> _Complétez ce qui suit_
[A] Recopiez le passage du texte à examiner qui va de « 2. Quel curieux » jusqu'à « commun lui survivra. » inclus.
[B] Dans le texte à examiner, à quel événement la personne qui écrit « Quel curieux hasard » dit-elle avoir assisté avant-hier ?

=== Texte à examiner ===


    1. Tant qu’il y aura assez de sots pour les acheter, les objets “intelligents” feront florès. Lire ma thèse très remarque sur “Intelligence artificielle et stupidité naturelle” (chez l’auteur).

      1. Oups. Mon correcteur automatique n’a pas remarqué que j’avais tapé “remarque” pour “remarquable”. Vous voudrez bien l’en excuser.

      2. Dans cet article il s’agit de l’intelligence artificielle qui offre des photos artificielles. Mais cette technique informatique est déjà appliquée dans quantité d’autres domaines sérieux. Le robot qui identifie l’objet en rapport de la préhension, la reconnaissance et mise en évidence de structures pendant une opération chirurgicale, les objets connectés de surveillance de la personne âgée à domicile, la sécurité des lieux privés qui laisse passer le chat mais pas le cambrioleur, les véhicules mobiles autonomes… On pourrait remplir la page entière sur l’utilité du Deep Learning pour les privés et les professionnels. D’autre part la recherche ciblée dans un but sérieux, mais ne garantissant pas un retour financier, peut bénéficier des avancées à visée purement commerciales, bien plus rassurantes pour les investisseurs. Les consommateurs « intelligents » trouvent ce qu’ils veulent grâce aussi à la contribution des « stupides ». Comme quoi on a besoin de tout le monde pour vivre, et cela dans une optique réaliste que peut nous offrir notre modeste intelligence naturelle.

  2. Quel curieux hasard. J’étais, avant-hier, au Symposium de l’Intelligence Artificielle de l’Université technologique d’Eindhoven. Une des sommités de cette technologie nous a expliqué avec bonne humeur et beaucoup d’humour que cette technologie ne peut pas tout faire et que le bons sens commun lui survivra.

    1. Merci pour votre commentaire! Auriez-vous une référence à m’indiquer pour retrouver les communications des intervenants dans ce symposium, et plus particulièrement celle de cette personne ? Cela m’intéresserait beaucoup d’en prendre connaissance.

      Mon propos étant en effet, vous l’avez manifestement bien compris, non pas de diaboliser les avancées technologiques de pointe , que je trouve absolument fascinantes, mais plutôt d’adopter une perspective questionnante à ce sujet.
      Et en tant qu’utilisatrice lambda, je tente de définir où se situent notre rôle et nos responsabilités . Et mes recherches de compréhension dans ces domaines seraient certainement enrichies des communications auxquelles vous avez assisté récemment.

=== Extraits de données ===

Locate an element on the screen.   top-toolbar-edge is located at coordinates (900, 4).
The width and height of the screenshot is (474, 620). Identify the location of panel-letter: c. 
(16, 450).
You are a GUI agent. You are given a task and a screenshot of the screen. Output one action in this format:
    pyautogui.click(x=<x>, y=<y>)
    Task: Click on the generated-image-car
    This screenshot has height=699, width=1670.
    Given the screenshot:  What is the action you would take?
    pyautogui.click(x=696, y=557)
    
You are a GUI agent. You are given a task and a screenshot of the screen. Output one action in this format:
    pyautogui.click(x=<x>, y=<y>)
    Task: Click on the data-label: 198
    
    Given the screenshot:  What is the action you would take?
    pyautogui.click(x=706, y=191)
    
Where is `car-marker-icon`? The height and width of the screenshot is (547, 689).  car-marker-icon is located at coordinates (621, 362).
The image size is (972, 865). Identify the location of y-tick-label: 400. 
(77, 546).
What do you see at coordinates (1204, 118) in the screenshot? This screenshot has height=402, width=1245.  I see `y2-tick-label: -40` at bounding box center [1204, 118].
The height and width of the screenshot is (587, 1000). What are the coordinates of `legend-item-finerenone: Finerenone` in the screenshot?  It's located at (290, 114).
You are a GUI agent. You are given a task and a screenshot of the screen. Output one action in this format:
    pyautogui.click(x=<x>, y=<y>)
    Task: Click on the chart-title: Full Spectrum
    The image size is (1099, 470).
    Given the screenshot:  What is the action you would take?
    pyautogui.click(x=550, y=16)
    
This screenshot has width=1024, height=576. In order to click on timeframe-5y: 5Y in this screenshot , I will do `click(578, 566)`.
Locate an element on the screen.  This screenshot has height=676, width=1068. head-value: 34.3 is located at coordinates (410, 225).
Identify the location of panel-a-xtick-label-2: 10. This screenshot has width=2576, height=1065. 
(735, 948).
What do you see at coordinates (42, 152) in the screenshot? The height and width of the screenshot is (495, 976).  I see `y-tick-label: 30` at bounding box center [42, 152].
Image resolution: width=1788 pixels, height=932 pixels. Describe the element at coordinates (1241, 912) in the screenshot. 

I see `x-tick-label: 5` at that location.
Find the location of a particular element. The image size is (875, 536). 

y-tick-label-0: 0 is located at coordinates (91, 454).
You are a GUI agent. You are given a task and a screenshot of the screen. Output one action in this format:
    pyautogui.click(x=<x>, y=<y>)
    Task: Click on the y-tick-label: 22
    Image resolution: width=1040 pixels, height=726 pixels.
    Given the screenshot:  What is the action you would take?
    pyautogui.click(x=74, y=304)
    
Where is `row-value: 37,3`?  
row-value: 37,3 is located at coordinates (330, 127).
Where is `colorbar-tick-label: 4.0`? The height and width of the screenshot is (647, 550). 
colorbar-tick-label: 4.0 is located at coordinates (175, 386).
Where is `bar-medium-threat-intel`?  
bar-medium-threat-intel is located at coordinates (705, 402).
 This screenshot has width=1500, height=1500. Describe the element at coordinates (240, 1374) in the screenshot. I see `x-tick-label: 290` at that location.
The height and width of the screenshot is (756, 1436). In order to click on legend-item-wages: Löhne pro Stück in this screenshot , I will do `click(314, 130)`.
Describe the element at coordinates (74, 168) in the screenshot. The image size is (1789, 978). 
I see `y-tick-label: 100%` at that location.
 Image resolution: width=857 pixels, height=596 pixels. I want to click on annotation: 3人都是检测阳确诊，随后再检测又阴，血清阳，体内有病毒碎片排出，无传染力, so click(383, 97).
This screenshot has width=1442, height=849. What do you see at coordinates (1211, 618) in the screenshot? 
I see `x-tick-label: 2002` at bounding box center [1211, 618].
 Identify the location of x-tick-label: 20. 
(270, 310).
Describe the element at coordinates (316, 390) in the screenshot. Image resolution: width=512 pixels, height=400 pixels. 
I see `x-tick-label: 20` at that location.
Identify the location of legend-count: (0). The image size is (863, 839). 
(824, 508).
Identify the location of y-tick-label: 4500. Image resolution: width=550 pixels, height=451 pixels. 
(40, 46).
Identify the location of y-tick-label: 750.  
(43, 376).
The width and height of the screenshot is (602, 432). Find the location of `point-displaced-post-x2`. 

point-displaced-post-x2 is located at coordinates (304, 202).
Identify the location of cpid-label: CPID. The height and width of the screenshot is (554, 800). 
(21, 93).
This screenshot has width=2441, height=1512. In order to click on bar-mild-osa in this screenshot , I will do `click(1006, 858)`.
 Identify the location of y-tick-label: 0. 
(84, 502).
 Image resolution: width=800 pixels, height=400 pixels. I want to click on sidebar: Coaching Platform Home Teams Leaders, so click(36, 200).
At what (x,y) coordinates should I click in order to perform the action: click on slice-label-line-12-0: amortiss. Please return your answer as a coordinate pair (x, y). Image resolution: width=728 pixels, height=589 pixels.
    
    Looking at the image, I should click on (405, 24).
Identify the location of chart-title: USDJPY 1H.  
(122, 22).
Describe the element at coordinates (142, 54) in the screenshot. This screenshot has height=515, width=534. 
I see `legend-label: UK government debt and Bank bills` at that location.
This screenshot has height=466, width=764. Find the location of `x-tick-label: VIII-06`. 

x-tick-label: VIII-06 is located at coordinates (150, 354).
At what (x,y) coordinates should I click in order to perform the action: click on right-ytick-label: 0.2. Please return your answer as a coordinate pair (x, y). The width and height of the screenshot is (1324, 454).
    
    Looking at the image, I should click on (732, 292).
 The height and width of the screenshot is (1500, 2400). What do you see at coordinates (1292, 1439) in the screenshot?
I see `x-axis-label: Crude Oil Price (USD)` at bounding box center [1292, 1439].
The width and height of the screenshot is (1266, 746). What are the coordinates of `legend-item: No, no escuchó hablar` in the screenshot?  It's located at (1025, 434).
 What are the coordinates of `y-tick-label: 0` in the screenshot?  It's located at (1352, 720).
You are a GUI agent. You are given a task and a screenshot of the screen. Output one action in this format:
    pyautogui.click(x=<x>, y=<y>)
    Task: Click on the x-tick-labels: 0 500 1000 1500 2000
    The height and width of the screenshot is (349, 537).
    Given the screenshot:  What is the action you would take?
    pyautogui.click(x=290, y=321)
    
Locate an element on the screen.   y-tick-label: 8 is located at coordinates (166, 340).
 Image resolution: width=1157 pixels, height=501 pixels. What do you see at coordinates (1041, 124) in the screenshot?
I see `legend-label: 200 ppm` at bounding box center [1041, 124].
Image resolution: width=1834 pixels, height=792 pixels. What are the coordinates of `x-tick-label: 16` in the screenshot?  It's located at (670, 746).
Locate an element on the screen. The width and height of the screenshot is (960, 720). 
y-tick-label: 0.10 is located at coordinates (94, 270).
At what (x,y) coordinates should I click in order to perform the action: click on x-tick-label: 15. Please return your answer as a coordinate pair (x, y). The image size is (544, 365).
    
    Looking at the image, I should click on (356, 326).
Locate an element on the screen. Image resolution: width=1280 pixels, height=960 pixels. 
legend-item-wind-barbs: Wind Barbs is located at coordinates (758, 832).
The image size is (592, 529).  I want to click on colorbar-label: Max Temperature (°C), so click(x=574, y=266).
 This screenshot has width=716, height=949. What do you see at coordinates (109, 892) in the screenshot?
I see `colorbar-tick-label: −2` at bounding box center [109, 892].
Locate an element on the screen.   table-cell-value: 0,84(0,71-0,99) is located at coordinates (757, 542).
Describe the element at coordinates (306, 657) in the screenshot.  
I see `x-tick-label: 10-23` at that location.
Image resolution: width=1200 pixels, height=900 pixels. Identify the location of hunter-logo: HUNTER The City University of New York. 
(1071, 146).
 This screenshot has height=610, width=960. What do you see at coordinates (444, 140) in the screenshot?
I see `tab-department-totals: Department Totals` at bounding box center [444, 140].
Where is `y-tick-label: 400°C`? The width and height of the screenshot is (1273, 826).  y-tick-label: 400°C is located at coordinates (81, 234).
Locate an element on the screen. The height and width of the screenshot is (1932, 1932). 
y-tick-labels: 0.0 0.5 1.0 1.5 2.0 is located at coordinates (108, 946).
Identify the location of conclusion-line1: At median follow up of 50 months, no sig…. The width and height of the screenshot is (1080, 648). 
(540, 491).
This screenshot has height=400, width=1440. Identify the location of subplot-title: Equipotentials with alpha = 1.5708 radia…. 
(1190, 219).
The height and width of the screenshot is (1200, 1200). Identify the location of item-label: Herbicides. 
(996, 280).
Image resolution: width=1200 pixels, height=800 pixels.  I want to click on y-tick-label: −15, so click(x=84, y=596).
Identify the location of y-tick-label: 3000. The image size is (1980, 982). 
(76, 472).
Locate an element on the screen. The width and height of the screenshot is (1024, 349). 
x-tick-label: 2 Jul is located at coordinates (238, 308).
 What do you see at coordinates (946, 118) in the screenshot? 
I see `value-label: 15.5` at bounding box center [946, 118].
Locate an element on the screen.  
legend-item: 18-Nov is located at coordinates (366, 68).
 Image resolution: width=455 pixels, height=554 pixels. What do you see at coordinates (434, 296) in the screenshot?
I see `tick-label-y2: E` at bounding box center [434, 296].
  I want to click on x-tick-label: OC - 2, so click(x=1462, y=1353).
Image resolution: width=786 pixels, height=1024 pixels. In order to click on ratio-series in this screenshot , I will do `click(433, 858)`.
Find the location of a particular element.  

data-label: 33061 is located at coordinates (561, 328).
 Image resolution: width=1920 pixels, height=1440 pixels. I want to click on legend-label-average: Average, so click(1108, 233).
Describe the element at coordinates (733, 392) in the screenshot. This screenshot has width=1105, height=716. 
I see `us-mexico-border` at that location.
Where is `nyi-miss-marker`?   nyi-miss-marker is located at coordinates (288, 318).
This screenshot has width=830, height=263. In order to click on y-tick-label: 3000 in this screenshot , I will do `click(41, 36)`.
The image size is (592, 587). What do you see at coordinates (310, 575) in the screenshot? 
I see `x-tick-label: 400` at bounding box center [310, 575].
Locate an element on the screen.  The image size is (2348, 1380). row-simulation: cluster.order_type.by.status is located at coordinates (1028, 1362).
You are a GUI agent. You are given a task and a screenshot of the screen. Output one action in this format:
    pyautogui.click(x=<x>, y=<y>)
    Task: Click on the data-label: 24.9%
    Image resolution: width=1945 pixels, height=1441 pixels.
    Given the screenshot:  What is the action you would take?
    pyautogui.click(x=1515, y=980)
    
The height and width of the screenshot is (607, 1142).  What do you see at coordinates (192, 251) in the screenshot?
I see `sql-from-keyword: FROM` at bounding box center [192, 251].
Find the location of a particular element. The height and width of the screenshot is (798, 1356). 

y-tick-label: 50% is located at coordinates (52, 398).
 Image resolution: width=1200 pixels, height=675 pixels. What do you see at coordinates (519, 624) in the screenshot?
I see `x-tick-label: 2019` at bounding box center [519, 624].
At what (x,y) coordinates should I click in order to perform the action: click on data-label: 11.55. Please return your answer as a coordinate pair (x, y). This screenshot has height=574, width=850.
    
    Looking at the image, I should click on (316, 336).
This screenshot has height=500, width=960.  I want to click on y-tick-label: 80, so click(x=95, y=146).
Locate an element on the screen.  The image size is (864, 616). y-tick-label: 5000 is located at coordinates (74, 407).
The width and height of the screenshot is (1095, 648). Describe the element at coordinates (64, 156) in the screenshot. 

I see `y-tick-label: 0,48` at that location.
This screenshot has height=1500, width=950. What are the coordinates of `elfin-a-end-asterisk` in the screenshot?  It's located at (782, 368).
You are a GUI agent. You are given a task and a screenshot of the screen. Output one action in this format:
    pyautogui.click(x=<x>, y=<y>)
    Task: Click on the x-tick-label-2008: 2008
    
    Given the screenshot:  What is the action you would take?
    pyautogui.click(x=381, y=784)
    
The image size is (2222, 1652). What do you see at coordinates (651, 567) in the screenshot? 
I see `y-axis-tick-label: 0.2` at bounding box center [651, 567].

===

> _Réponses aux consignes_
[A]
2. Quel curieux hasard. J’étais, avant-hier, au Symposium de l’Intelligence Artificielle de l’Université technologique d’Eindhoven. Une des sommités de cette technologie nous a expliqué avec bonne humeur et beaucoup d’humour que cette technologie ne peut pas tout faire et que le bons sens commun lui survivra.

[B] Au Symposium de l'Intelligence Artificielle de l'Université technologique d'Eindhoven.